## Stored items
▬▬▬▬▬▬▬▬▬▬

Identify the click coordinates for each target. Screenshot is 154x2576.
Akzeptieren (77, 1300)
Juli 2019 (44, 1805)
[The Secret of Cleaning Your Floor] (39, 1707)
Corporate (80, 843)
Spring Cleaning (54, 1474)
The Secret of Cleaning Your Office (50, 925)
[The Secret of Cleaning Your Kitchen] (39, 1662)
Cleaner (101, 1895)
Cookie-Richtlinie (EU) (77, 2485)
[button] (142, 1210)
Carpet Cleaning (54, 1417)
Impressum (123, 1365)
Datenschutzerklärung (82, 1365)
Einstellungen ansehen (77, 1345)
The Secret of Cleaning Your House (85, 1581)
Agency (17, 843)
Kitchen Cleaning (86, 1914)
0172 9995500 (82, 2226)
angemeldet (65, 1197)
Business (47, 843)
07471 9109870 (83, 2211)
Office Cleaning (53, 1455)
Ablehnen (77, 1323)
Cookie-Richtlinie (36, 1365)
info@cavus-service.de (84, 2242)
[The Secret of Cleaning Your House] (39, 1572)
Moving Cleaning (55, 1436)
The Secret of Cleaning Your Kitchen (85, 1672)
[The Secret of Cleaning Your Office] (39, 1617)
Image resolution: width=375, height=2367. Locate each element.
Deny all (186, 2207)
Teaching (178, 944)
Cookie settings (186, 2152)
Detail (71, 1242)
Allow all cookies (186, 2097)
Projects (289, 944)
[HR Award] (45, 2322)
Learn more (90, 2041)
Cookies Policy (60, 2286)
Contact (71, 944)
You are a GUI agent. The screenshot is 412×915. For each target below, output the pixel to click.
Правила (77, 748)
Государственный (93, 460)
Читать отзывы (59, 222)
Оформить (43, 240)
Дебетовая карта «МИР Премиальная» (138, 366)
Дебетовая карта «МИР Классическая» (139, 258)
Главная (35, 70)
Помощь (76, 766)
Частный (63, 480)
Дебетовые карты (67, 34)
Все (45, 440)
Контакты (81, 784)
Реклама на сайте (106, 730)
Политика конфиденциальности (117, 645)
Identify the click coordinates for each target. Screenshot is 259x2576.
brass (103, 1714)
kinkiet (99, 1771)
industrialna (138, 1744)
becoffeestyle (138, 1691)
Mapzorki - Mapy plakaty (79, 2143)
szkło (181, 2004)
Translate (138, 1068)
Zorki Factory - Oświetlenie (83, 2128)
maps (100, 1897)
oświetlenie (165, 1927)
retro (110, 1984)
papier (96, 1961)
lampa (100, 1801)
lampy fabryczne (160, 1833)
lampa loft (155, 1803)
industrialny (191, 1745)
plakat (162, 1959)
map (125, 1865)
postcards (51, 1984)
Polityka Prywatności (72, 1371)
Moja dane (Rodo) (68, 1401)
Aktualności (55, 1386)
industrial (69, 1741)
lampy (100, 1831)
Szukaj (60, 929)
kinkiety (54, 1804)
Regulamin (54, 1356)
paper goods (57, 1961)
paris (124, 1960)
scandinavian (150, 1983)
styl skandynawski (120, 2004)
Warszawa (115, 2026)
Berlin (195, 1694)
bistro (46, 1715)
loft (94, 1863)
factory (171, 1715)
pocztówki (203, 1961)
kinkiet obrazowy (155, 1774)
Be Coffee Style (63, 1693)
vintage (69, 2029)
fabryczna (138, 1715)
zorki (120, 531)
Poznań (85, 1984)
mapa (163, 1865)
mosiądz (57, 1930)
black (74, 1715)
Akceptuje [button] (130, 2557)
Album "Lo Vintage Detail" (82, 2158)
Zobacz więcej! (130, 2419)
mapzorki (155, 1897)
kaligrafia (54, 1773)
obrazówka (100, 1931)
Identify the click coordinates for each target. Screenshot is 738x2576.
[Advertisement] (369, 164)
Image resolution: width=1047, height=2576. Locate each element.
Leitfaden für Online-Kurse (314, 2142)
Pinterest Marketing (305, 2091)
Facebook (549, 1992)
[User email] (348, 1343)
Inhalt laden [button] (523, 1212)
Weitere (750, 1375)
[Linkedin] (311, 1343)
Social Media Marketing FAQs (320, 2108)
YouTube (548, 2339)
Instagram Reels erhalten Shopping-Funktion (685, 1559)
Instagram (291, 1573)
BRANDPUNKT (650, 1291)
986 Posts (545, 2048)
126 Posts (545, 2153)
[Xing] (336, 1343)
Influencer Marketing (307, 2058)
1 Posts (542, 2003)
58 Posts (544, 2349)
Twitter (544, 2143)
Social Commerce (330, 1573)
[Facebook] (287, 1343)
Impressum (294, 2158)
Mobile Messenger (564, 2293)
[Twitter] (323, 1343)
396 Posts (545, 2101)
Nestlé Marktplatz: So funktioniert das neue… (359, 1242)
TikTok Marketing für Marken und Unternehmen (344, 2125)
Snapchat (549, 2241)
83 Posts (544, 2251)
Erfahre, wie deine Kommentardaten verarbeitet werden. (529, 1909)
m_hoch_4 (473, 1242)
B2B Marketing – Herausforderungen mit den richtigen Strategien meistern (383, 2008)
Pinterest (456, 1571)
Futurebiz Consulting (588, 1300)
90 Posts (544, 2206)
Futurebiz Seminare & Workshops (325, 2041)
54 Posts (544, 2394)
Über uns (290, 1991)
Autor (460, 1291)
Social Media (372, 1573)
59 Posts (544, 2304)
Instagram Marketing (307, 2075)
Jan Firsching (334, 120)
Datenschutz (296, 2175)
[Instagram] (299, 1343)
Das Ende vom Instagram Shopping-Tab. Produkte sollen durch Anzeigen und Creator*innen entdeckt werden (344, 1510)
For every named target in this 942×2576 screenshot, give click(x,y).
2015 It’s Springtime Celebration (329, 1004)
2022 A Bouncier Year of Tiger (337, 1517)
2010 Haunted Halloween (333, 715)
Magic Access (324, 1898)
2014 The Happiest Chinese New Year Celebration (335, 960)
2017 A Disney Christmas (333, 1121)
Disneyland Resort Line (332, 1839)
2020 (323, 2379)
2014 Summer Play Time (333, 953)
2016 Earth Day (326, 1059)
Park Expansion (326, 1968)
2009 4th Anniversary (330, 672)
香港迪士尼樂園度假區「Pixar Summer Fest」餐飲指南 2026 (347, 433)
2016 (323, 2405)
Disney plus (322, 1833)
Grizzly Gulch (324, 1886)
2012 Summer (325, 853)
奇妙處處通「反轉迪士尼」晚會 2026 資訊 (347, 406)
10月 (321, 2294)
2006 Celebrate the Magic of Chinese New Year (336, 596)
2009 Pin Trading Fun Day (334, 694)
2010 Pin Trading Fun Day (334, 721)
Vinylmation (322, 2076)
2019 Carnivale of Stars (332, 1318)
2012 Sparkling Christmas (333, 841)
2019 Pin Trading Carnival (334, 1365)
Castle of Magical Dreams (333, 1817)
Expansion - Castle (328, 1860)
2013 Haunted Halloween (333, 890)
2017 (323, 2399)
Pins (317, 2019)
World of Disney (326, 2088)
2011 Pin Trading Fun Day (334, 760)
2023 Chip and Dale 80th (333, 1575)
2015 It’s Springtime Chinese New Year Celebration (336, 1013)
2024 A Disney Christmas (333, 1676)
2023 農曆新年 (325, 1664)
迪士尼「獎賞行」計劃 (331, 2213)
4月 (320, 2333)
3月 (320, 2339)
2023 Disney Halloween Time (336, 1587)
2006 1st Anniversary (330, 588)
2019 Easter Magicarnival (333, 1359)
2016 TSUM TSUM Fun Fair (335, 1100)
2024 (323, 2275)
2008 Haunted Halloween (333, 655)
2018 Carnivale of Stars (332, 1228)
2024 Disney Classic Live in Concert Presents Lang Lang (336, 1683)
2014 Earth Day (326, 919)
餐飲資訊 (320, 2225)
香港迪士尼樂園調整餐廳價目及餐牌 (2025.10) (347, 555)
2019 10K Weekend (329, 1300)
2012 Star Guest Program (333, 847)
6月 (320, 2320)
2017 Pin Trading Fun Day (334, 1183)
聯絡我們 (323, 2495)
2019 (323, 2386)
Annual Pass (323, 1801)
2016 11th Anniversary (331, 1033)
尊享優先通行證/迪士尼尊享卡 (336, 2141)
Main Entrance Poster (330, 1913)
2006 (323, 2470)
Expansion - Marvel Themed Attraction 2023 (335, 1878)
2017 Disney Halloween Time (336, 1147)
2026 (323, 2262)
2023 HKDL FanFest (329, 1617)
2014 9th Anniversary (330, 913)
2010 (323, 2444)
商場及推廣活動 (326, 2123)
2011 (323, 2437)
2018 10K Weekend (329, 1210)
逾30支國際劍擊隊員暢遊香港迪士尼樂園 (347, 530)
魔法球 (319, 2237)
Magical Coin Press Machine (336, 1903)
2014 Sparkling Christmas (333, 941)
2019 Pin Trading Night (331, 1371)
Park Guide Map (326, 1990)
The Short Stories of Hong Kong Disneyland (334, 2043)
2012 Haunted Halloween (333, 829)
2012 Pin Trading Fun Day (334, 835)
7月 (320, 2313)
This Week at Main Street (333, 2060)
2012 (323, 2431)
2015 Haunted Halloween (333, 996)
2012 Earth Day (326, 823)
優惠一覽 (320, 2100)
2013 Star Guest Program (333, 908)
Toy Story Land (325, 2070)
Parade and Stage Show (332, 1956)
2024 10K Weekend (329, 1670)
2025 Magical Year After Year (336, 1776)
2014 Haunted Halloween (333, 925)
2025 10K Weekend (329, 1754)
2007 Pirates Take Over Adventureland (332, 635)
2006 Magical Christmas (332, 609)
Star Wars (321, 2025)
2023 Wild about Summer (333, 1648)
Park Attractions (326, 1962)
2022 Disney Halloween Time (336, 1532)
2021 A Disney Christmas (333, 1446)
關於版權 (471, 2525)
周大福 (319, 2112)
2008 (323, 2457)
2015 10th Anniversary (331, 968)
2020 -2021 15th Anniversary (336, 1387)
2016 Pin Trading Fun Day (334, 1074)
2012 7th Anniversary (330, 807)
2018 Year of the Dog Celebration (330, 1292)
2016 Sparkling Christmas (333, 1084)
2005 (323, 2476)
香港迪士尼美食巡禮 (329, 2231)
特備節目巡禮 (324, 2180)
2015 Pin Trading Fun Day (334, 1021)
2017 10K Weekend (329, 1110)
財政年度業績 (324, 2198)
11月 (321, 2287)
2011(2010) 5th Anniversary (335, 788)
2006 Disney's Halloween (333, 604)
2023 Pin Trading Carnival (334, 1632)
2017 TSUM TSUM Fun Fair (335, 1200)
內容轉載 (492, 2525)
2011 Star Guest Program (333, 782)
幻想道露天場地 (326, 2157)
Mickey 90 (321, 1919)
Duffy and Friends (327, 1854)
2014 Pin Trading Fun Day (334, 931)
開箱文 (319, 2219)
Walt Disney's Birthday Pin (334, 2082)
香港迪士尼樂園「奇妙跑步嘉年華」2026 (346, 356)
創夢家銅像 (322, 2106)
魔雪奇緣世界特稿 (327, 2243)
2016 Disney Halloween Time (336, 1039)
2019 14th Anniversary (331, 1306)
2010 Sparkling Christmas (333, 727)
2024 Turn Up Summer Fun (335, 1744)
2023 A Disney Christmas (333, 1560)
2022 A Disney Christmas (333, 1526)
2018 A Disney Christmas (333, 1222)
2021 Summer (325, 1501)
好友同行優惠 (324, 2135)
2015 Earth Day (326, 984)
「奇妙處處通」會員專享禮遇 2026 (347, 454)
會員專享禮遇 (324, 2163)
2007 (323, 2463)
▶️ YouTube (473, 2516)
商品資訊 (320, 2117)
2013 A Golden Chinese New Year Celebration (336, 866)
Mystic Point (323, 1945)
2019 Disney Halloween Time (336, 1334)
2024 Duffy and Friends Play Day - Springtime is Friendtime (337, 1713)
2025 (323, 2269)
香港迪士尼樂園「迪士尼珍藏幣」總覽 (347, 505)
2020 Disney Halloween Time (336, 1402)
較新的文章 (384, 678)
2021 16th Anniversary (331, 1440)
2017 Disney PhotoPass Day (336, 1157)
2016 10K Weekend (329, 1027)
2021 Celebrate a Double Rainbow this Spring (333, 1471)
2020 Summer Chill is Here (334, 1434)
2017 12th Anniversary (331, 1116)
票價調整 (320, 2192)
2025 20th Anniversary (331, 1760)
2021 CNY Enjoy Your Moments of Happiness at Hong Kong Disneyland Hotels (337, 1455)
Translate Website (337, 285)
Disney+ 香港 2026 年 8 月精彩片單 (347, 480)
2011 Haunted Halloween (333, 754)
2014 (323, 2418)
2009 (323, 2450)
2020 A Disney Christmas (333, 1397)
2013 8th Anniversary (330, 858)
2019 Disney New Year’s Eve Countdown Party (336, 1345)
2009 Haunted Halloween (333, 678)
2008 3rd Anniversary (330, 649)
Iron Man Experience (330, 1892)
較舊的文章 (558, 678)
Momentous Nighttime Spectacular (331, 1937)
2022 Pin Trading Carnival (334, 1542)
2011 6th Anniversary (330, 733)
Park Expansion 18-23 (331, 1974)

▬▬▬▬▬▬▬▬▬▬

## Your instructions
In the entries above, restate word for word the lines between the one holding "2023 農曆新年 (325, 1664)" and the one holding "2019 10K Weekend (329, 1300)", inclusive, and nothing besides.

## Response to the task
2023 農曆新年 (325, 1664)
迪士尼「獎賞行」計劃 (331, 2213)
4月 (320, 2333)
3月 (320, 2339)
2023 Disney Halloween Time (336, 1587)
2006 1st Anniversary (330, 588)
2019 Easter Magicarnival (333, 1359)
2016 TSUM TSUM Fun Fair (335, 1100)
2024 (323, 2275)
2008 Haunted Halloween (333, 655)
2018 Carnivale of Stars (332, 1228)
2024 Disney Classic Live in Concert Presents Lang Lang (336, 1683)
2014 Earth Day (326, 919)
餐飲資訊 (320, 2225)
香港迪士尼樂園調整餐廳價目及餐牌 (2025.10) (347, 555)
2019 10K Weekend (329, 1300)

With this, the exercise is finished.